High resolution numerical weather prediction (NWP) is critical for improved forecasting of expected meteorological conditions, especially for extreme events. NMHSs traditionally install high performance computers (HPC) on their premises to run NWP models.

This comes with certain advantages such as minimization of potential latencies (time lags) of the network and nodes, optimal hardware configuration for NWP needs, and strong data security. However, due to resource and capacity constraints, many NMHSs often struggle to operate and maintain HPCs, which require costly facility and infrastructure investments, and high regular budget for maintenance, electricity, cooling and expert staff.

Conversely, cloud computing has become increasingly affordable and offers more flexibility in job and computing resource scaling without requiring significant capital investments.

The German Weather Service (DWD), World Bank and World Meteorological Organization (WMO) collaborated to test the feasibility of running an operational NWP LAM on commercial cloud computing services.
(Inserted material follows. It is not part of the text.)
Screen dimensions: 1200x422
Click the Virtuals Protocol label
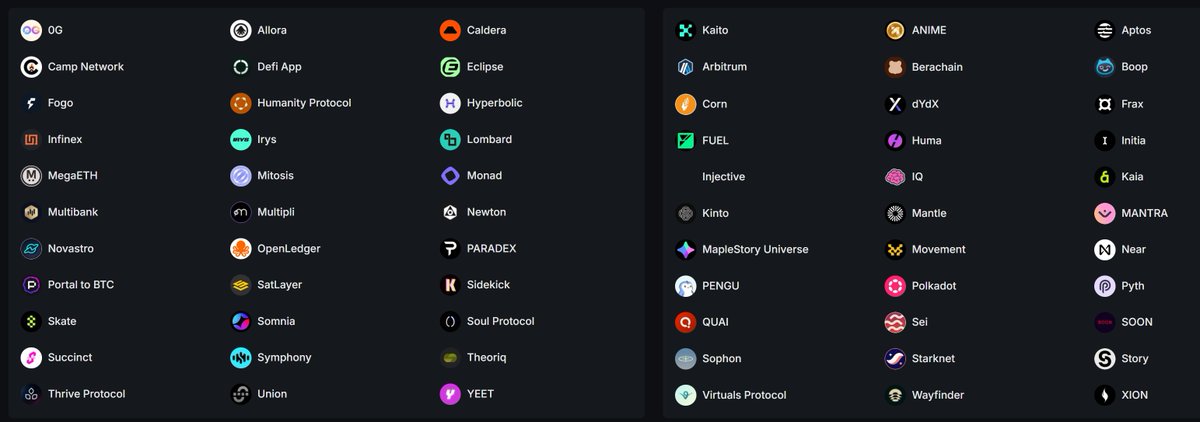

In general, it appears that running NWP on a commercial cloud provider is an attractive alternative to procuring and maintaining an HPC for the same purpose, particularly for resource constrained NMHSs.

Often challenged to attract and retain sufficient technical staff to maintain HPCs, as well as confronted by insufficient budgets and even inconsistent power supplies, the offloading of such ICT burdens to commercial providers for comparatively small costs should be considered by NMHS management.